You see, we purchased an iMac G5 in late 2006, with an Apple Care plan. Thank goodness we did that, because we had problems with it from the get-go. A year after owning it, I wrote a post where I detailed the problems I’d been having. At the advice of some of the readers, I took it into an Apple Store to have it checked out. They replaced the motherboard and did a couple of other things. The repair experience was problematic in itself. Then, a short while afterward, the computer died again. This time we took it into a different store, where they replaced the motherboard again and did some other repairs.

Although that second repair experience was more positive, I had to take it into the store once more in 2008, for related issues. I can’t find the repair receipt at the moment, so I don’t know the date and I don’t know what they fixed, but yeah, that was the third time I had related repairs done to it, very likely for the same problems.

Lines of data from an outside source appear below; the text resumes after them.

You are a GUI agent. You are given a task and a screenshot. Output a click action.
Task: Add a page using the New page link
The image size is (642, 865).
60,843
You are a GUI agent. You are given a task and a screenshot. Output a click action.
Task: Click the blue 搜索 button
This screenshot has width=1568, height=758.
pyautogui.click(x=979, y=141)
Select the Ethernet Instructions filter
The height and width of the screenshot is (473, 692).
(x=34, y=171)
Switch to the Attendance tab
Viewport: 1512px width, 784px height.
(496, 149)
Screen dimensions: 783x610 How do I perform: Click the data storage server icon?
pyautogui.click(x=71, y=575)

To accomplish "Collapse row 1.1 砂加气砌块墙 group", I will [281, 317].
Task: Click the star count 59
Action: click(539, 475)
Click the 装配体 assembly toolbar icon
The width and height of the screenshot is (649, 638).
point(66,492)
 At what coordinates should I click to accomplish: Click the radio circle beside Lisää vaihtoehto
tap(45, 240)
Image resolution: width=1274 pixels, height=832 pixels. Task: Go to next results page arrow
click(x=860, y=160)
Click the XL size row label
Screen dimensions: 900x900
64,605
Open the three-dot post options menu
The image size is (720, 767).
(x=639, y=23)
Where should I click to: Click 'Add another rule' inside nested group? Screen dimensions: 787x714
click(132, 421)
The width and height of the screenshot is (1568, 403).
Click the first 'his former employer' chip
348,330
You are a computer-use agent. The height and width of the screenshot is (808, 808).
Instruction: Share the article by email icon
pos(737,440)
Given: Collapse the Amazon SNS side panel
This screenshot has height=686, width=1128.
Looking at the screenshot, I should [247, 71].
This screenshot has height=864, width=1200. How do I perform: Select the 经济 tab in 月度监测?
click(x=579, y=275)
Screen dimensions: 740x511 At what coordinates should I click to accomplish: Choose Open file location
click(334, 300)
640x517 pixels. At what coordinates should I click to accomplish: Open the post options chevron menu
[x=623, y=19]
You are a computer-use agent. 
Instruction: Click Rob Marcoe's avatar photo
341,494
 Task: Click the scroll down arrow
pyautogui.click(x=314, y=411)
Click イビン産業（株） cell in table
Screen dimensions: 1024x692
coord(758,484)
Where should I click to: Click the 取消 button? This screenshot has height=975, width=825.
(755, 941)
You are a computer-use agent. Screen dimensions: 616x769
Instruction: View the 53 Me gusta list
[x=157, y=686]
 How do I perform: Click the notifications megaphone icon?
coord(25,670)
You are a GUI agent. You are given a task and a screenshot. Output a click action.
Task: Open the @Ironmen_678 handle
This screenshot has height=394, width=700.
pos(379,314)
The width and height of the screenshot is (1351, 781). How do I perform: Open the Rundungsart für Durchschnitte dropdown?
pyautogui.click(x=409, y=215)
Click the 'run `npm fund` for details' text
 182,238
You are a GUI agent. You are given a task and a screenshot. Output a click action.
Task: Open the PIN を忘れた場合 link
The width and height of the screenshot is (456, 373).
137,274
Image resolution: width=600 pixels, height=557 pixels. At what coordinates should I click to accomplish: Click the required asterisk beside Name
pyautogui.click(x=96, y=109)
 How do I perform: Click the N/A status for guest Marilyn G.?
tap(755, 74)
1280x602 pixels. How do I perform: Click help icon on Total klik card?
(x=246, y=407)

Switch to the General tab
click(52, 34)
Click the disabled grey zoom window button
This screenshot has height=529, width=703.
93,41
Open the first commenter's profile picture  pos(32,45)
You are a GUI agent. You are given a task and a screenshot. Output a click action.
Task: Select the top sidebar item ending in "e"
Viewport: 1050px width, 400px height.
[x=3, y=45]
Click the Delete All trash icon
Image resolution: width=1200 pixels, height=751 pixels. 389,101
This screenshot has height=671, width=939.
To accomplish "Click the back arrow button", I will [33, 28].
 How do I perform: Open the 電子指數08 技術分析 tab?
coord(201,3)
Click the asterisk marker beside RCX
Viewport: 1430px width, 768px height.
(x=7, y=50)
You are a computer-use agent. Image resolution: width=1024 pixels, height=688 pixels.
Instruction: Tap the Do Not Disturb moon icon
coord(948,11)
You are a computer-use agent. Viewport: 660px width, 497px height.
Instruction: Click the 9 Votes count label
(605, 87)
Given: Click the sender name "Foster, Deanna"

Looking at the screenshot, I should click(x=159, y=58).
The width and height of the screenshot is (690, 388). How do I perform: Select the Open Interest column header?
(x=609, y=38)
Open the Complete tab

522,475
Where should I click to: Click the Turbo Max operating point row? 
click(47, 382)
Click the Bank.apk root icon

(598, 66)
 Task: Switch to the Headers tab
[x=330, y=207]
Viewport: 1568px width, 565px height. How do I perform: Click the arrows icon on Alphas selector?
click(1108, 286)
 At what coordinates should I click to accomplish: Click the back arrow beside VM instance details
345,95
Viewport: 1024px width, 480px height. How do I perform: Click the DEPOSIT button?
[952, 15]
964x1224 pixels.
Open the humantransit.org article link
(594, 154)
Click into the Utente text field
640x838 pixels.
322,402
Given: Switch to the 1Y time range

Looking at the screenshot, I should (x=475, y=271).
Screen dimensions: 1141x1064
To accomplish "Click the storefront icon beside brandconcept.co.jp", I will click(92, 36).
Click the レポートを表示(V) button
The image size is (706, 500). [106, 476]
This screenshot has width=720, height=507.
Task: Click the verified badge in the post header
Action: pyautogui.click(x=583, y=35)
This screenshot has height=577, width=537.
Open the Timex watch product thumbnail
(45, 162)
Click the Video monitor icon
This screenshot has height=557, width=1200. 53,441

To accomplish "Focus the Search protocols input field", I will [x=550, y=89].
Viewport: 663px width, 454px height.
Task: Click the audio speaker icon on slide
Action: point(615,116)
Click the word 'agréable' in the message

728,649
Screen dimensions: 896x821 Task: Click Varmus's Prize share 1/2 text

Then, inconveniently, about two months after the Apple Care plan expired in September 2009, our iMac died, just as it had died a couple of times before. It refused to boot up altogether. When I’d plug it in and press the power button on the back, nothing would happen. But, if I was extremely lucky, every once in a while, some noises would be heard in the back of the machine, as the cooling fans and hard drive started rotating, only to die a second or so later.

When this last hardware failure occurred, we were packing for an extended stay in Romania. I took the iMac along, since we had data on its hard drive that we needed. Once here, I was able to open it and retrieve the data from the hard disk. Unfortunately, the computer itself is still dead. What’s worse, I’m nowhere near an Apple Store. There are no official Apple stores in Romania. None at all. Where do I take it for service? And will I have to pay for the repair? A logic board replacement on an iMac G5 is somewhere around $900, and that’s only for the parts. It hardly seems fair to pay for a lemon repair, because that’s basically what I have — a lemon. Our iMac G5 has had repeated hardware failures of the same parts (at least three failures) while the Apple Care contract was still valid. The right thing for Apple to do would have been to replace it with an equivalent model, or to offer me a significant rebate on a newer model, allowing me to upgrade as painlessly as possible to more stable hardware. But none of that happened, and now I’m stuck with dead hardware.

So yeah, I don’t think the iMac is so great, long, long after. I’m sorry I spent our money on it, actually, and sorry it never worked as it should have, from the get-go.